■ **What is required**
Output exactly the lines between the one holding "[minus] (16, 315)" and the last line of the data below, both of those lines included.

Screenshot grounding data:
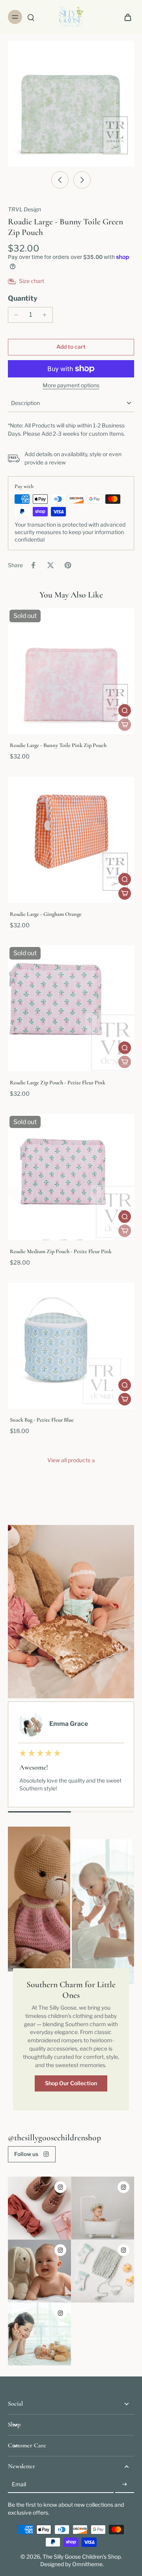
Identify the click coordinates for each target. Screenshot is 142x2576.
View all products (68, 1460)
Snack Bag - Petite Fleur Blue (42, 1420)
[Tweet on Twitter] (50, 565)
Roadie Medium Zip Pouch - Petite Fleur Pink (61, 1251)
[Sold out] (124, 724)
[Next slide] (82, 180)
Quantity (22, 298)
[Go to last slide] (60, 180)
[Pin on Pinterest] (68, 565)
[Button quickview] (124, 710)
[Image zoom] (71, 103)
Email (19, 2485)
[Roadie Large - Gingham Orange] (71, 840)
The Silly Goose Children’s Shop (82, 2557)
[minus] (16, 315)
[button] (71, 347)
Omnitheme (87, 2564)
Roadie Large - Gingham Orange (46, 914)
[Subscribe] (124, 2485)
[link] (93, 1461)
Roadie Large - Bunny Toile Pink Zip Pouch (58, 745)
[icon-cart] (125, 17)
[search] (30, 17)
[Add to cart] (124, 893)
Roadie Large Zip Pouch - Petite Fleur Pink (57, 1082)
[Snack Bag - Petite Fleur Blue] (71, 1346)
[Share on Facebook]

■ **Answer space**
[minus] (16, 315)
[button] (71, 347)
Omnitheme (87, 2564)
Roadie Large - Gingham Orange (46, 914)
[Subscribe] (124, 2485)
[link] (93, 1461)
Roadie Large - Bunny Toile Pink Zip Pouch (58, 745)
[icon-cart] (125, 17)
[search] (30, 17)
[Add to cart] (124, 893)
Roadie Large Zip Pouch - Petite Fleur Pink (57, 1082)
[Snack Bag - Petite Fleur Blue] (71, 1346)
[Share on Facebook]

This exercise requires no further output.